A long-term commitment that reflects the three domains of intersectional GCE is the practice of Youth Participatory Action Research (YPAR). According to Gibson [59
], “YPAR is not just academic research; it is a way of coming to know an issue through collaboration, community, embodied knowledge, and action” (p. 13). Again, a link with Paulo Freire’s work can be made: Freire promoted learners’ participation in knowledge production by encouraging inquiry as a way to learn about the world and themselves [36
]. Every YPAR starts with identifying the problem by listening to the community to understand the oppression, along with consulting readings, and other forms of media [12
]. The involvement of the community in the knowledge production is paramount, as it centralizes voices from the margins by collecting oral histories and testimonios
to explore issues of injustices.

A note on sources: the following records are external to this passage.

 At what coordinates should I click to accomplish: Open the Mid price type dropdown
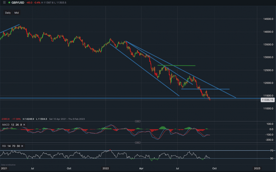(x=17, y=13)
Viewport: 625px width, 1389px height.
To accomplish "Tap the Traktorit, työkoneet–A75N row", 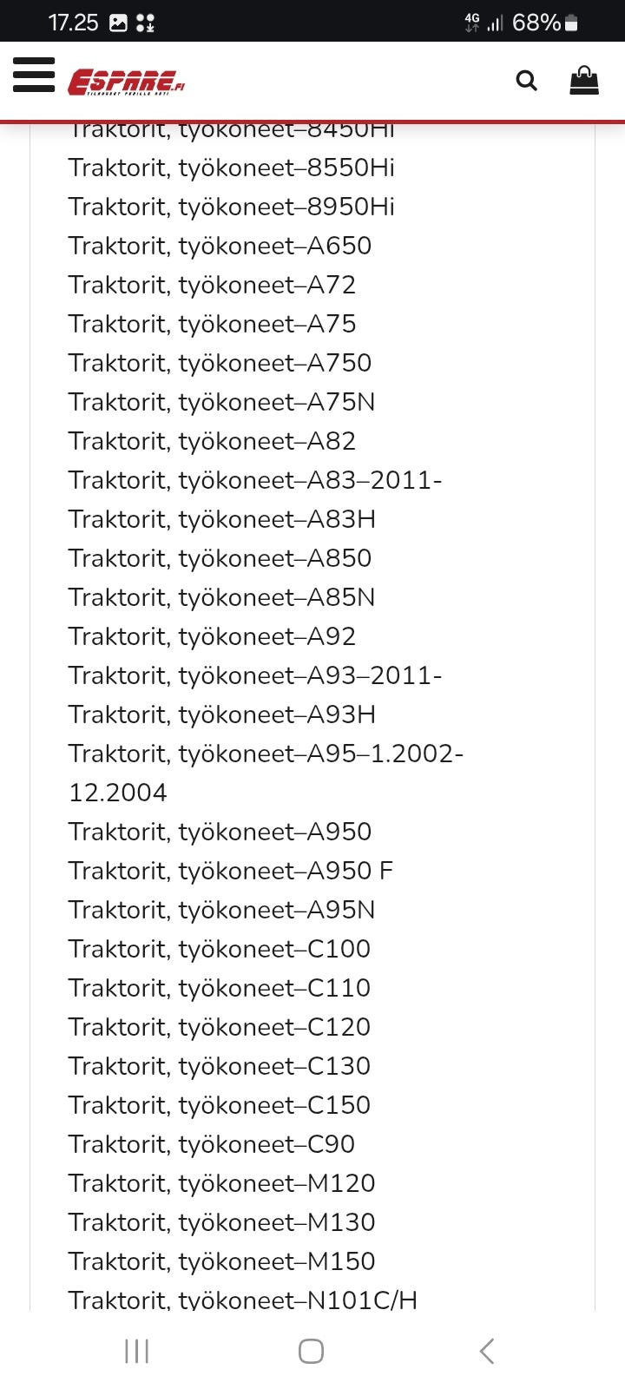I will [x=221, y=402].
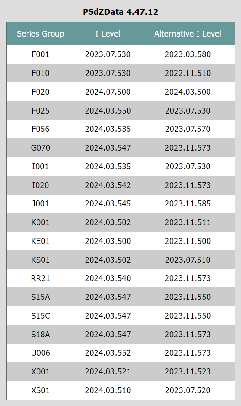Select alternative level 2022.11.510 for F010

(x=188, y=73)
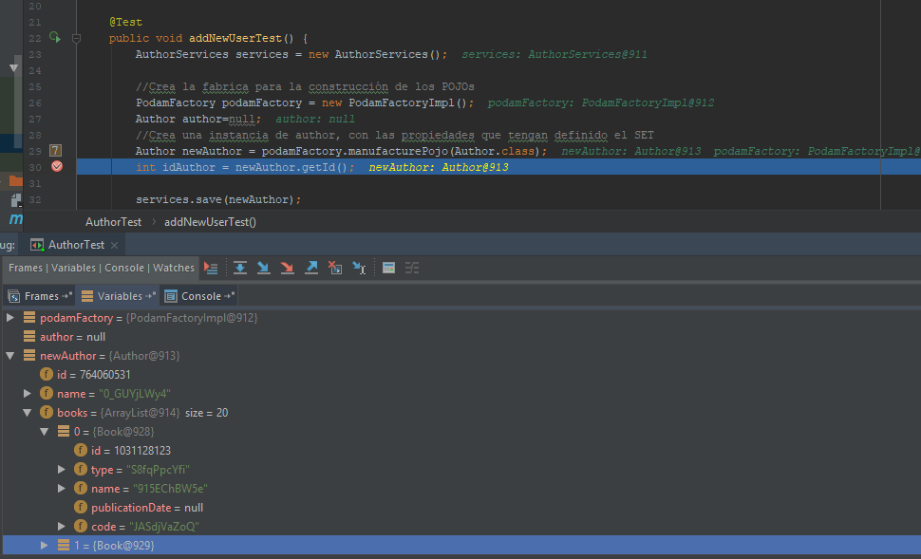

Thereafter, students create their research design by devising an action plan to answer to their research question, which then leads to the collection of data, by for example gathering and recording counternarratives, eventually initiating an appropriate action or project [36
]. As such, an intersectional approach towards all three domains of learning might lead to a critical implementation of GCE. A visual summary of such an intersectional approach to GCE is presented in Figure 2
The solving of structural injustices that intersectionality exposes is of course not the responsibility of students, rather students get familiar with acting as citizens who can collectively address these issues. By deliberating on issues of social injustices, students come to realize their ability to influence unjust processes through political participation and intentional actions. The actions can be performing implicit activism by discussing their insights during dinner table conversations or through explicit activism by directly addressing stakeholders.